## GIVEN TASK
Gather every line of the listing below that contains the word "button", and copy each of those lines in full. Treat uppercase and lowercase letters as different.

**** INPUT FOR THIS TASK ****

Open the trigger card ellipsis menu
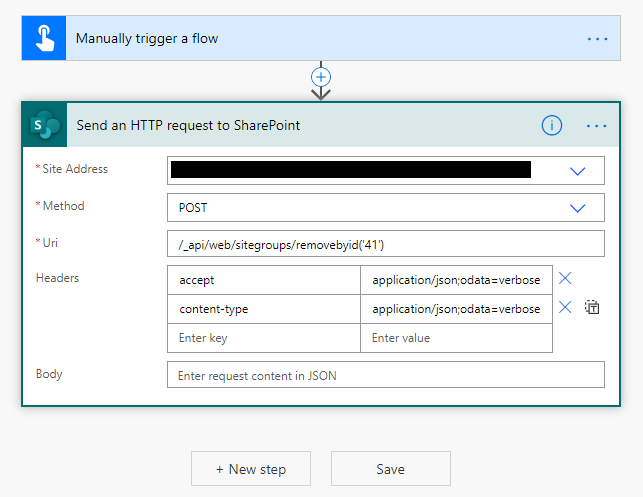The height and width of the screenshot is (497, 643). (x=597, y=39)
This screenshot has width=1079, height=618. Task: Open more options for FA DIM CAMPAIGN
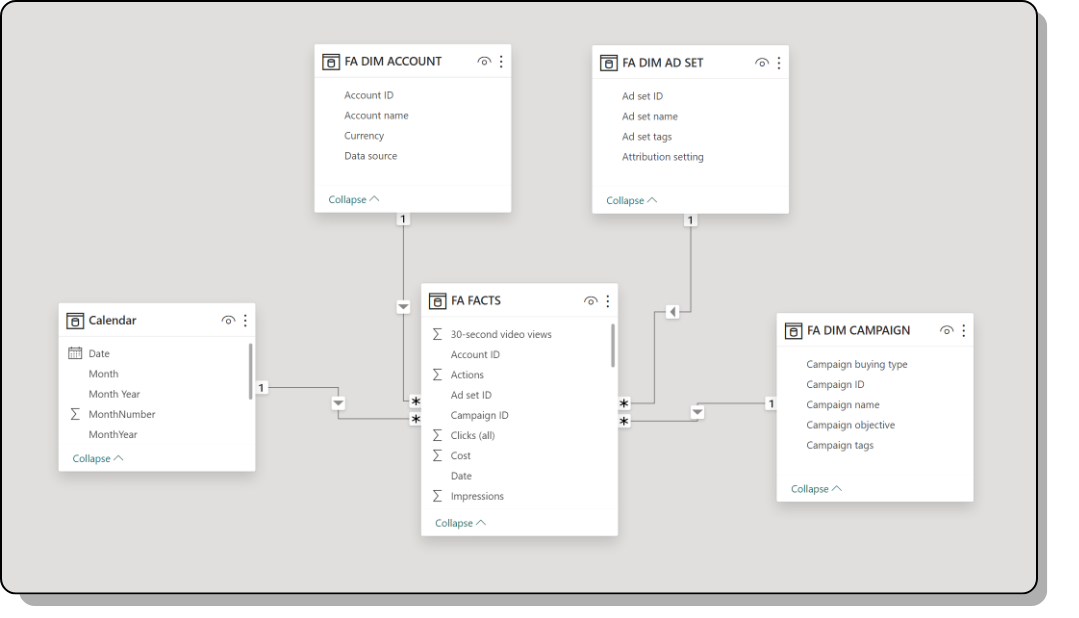click(x=963, y=331)
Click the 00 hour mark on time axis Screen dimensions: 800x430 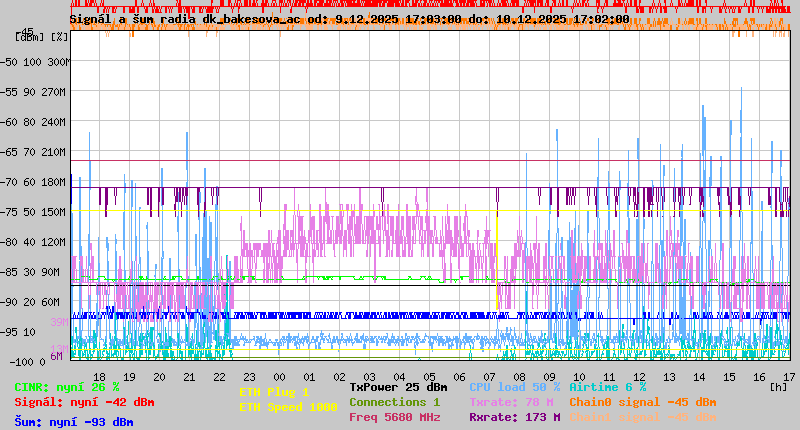279,376
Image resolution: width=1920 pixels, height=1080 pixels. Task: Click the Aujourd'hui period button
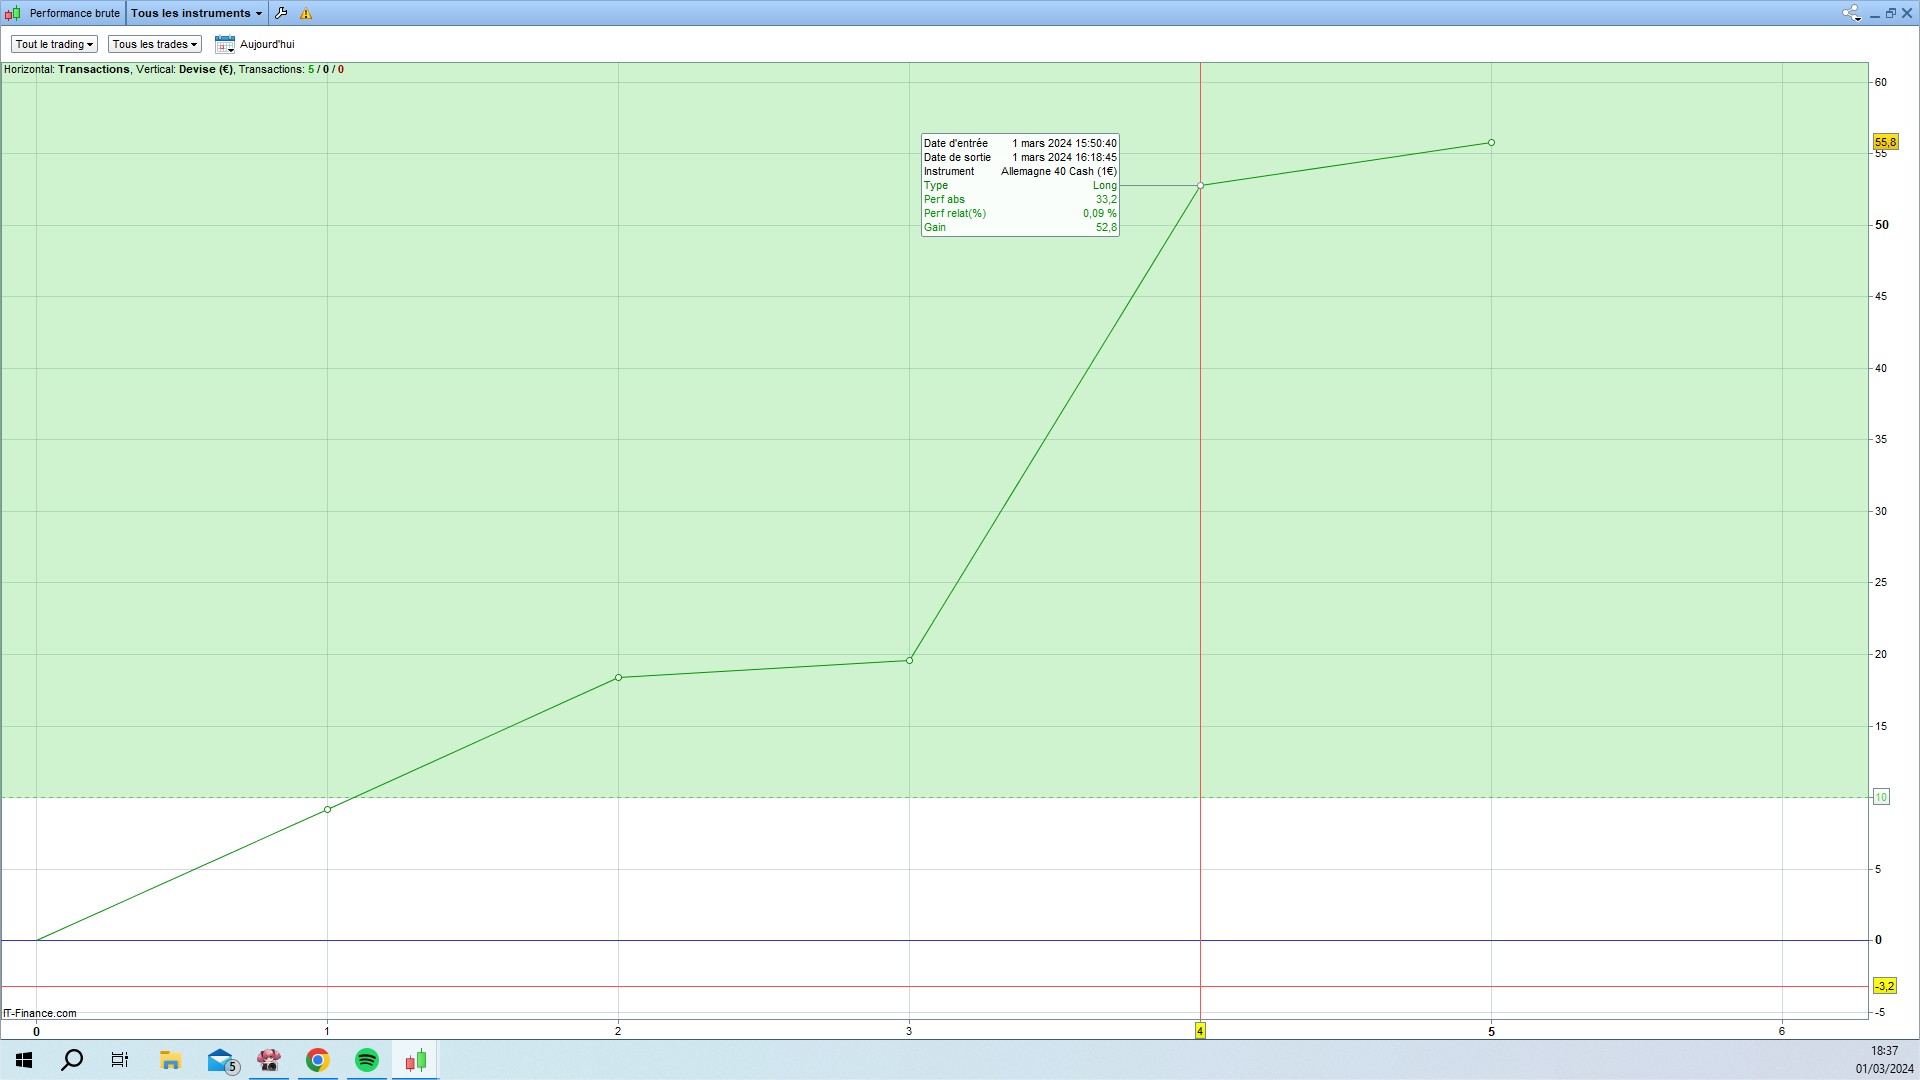(267, 44)
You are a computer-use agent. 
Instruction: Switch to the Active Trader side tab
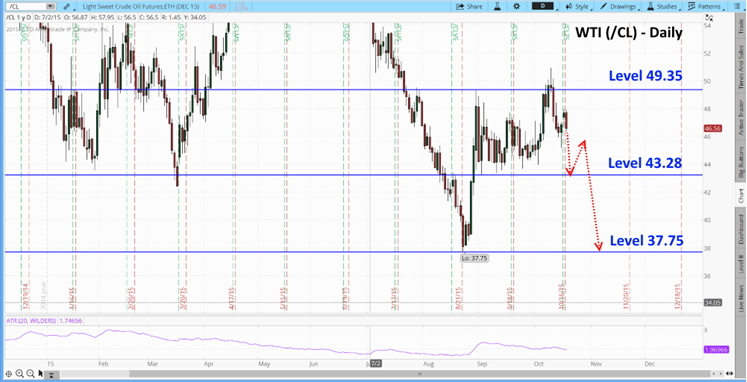click(x=741, y=119)
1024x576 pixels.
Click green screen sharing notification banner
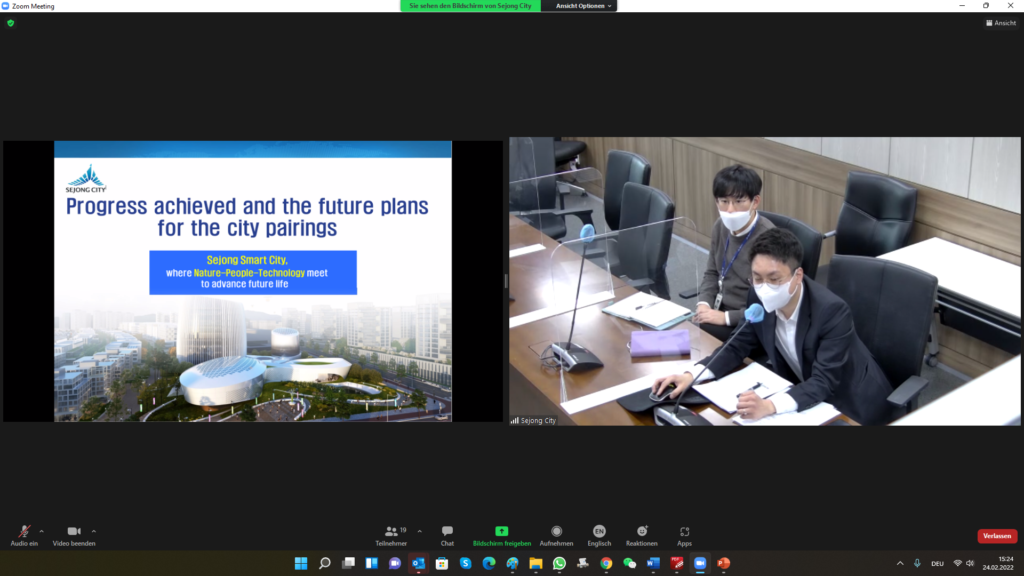tap(470, 6)
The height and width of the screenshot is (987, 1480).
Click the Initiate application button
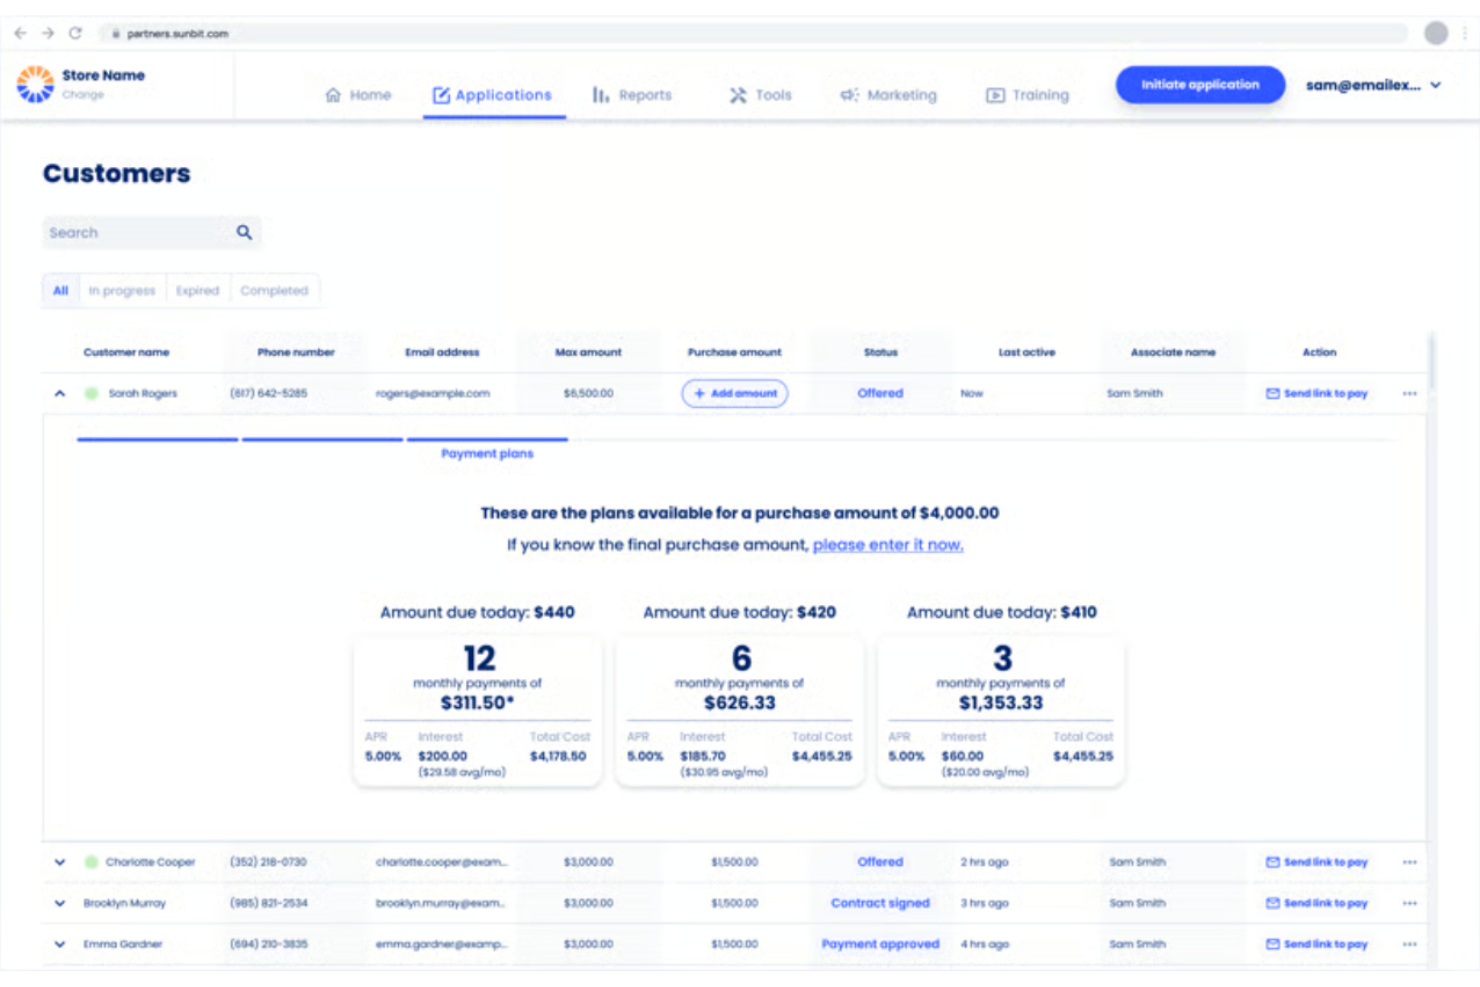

****

## ANSWER TO THIS TASK
Image resolution: width=1920 pixels, height=1080 pixels. Task: Click the Aujourd'hui period button
Click the Initiate application button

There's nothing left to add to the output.